D’un autre côté, si l’église se transforme en entreprise, par exemple, en monnayant ses prestations, elle rate sa vocation de servir avant tout les plus pauvres. Ce qui ne veut pas dire que les deux ne peuvent pas emprunter des aspects, des valeurs, des techniques de travail propre à l’autre. Il s’agit plus de but et de vocation, que d’organisation ou de techniques de travail. L’église est un espace de service (là où l’on perd du temps, de l’argent, de l’énergie, pour les autres). La boîte qui fait du commerce se place sur un espace commercial (là où l’on doit gagner de l’argent pour survivre, n’étant pas subventionné par des dons).

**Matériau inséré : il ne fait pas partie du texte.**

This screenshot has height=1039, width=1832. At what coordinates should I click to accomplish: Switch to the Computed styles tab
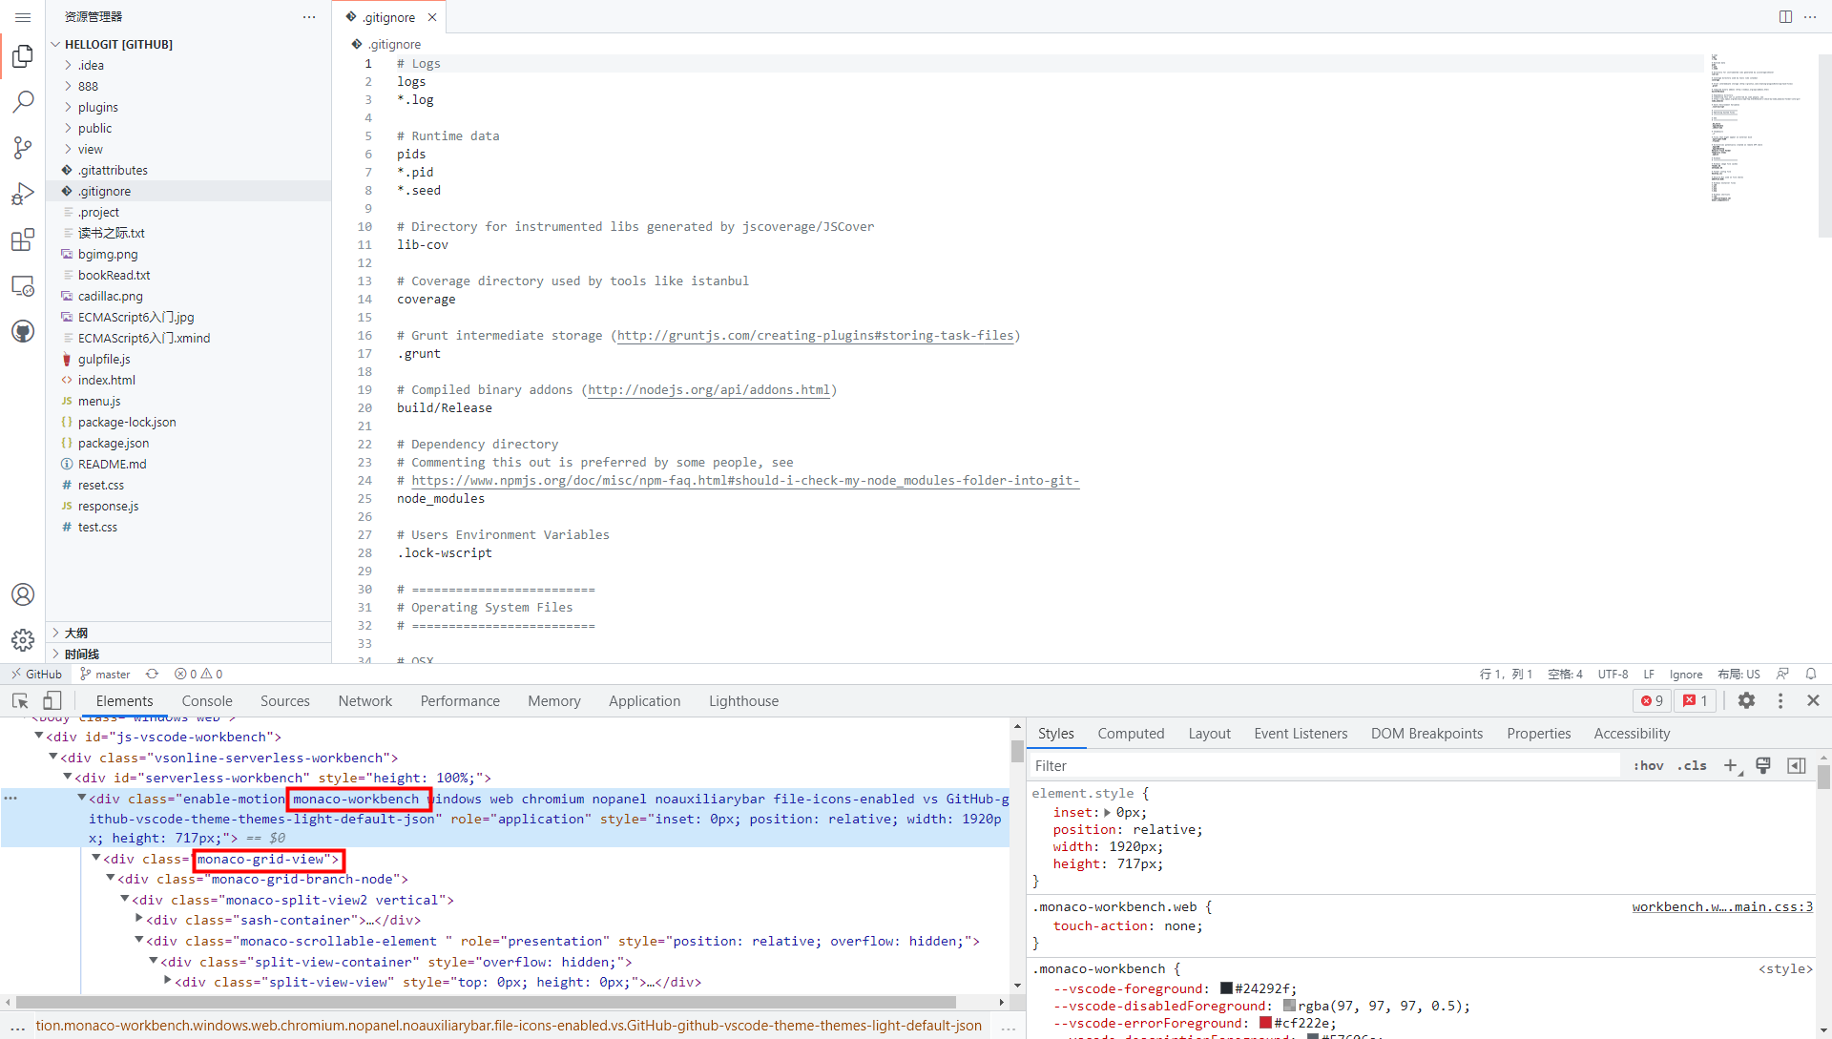click(1131, 733)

L’église et l’entreprise sont comme deux lignes de trains qui se croisent et vont chacune à l’opposé de l’autre. Le train de l’église s’en va vers sa destination phare: servir les pauvres! L’économie se dirige vers le pôle de la richesse. Dieu ne nous a pas créés pour devenir pauvre, mais pour prospérer y compris sur le plan matériel. L’appel à la pauvreté et à l’humilité a été lancé pour contrebalancer le pouvoir d’un système économique qui fonctionne en roue libre par rapport à Dieu. C’est un régulateur pour la société et l’église en est le dépositaire principal.

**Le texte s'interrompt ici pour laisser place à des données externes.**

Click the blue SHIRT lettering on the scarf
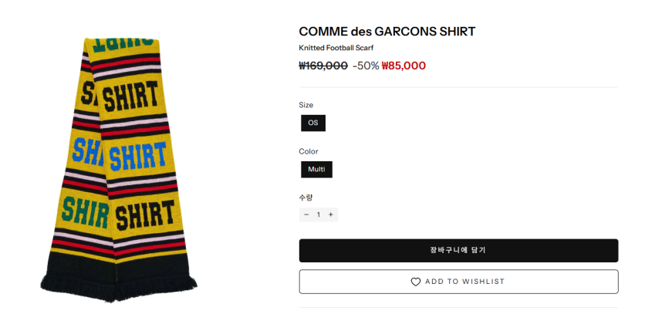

Je m’imagine volontiers le train montant qui dépose des marchandises sur les quais communs de la gare, pour celui qui descend. Certaines entreprises ont mis sur pied des fondations pour matérialiser cet acte de partage. Je vois aussi des chrétiens, qui tantôt voyagent dans le train qui monte et tantôt s’installent dans celui qui descend. Chaque fois, il faut qu’ils changent de mentalité. Dans l’un, c’est un gagneur, c’est ce qu’on appelle avoir un esprit d’entreprise et dans l’autre c’est un « perdeur » (pas un perdant!). C’est ce qu’on appelle avoir un esprit de service ou je dirais un ministère. On ne parlera jamais de ministère d’entrepreneur, alors pourquoi le commercial, lorsqu’il vend ses prestations à l’église, se dit avoir un ministère?

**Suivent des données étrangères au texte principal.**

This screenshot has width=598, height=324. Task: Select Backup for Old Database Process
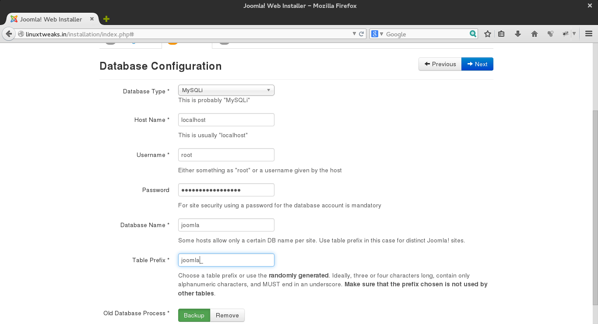[194, 315]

Bien sûr, il y a toutes les nuances possibles, mais il est important de ne pas mélanger les espaces et les genres. Et singulièrement, les contours s’estompent. Si nous ne faisons pas attention, l’église sera mangée par l’économie, comme elle a été mangée, en son temps, par les politiques, les rois, les princes. Vous, les entrepreneurs chrétiens du voyage, de la chanson, du spectacle, de l’internet, de la vidéo, de la télé, soyez des gagneurs, mais de grâce, ne nous demandez pas de faire monter l’église dans votre train! Et, si vous venez dans le nôtre, redevenez de simples chrétiens désireux de servir et laissez votre business sur le quai de la gare.